そして、背後で、ズンッと壁がすべて埋まる音がした。
***
どこかの民家であろうか?
そんな場所に四人は折り重なるように倒れていた。
「どこだ? …ここ……。」
チルチャックが周りを見回した。
「と、とりあえず、ここから離れないと…。」
「無理……。もう指一本動かせらい…。」
「いいや、頑張るんだ。またアイツに見つかったら……。うっ。」
その時、気づいた。
周りが、幽霊だらけなことに。
終わったーーーー!
っという断末魔が口ではなく頭を過ぎった。
すると幽霊の一体が、話しかけてきた。だがまったく分からない言語であった。
しかし、幽霊達は、急に消えた。
「き、消えた?」
「ああ、くそ、頭がどうにかなりそうだ。
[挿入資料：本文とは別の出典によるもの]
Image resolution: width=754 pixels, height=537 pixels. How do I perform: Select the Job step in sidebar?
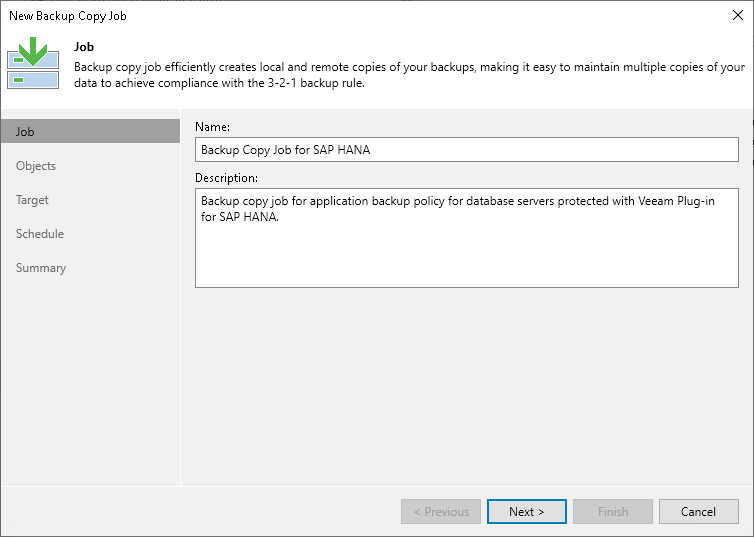pyautogui.click(x=90, y=132)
センシ、ファリンを起こしてくれ。俺はこの辺の様子を調べてく…。」
そう言って戸を開けた瞬間…。
そこにいたのは、屈強な毛深い体、そして頭にある小さな角…僅かに尖った耳の…。
「きゃーーーー!!」
「うおおおおおお!!??」
オークだった。
お互いに悲鳴を上げたが、すぐに我に返ったオーク達がなだれ込んできた。
「やかましい! 何事だ!?」
そこへ鹿の角で、胸を隠し、様々な動物の毛を編み込んだ下履きを履いた女オークがやってきた。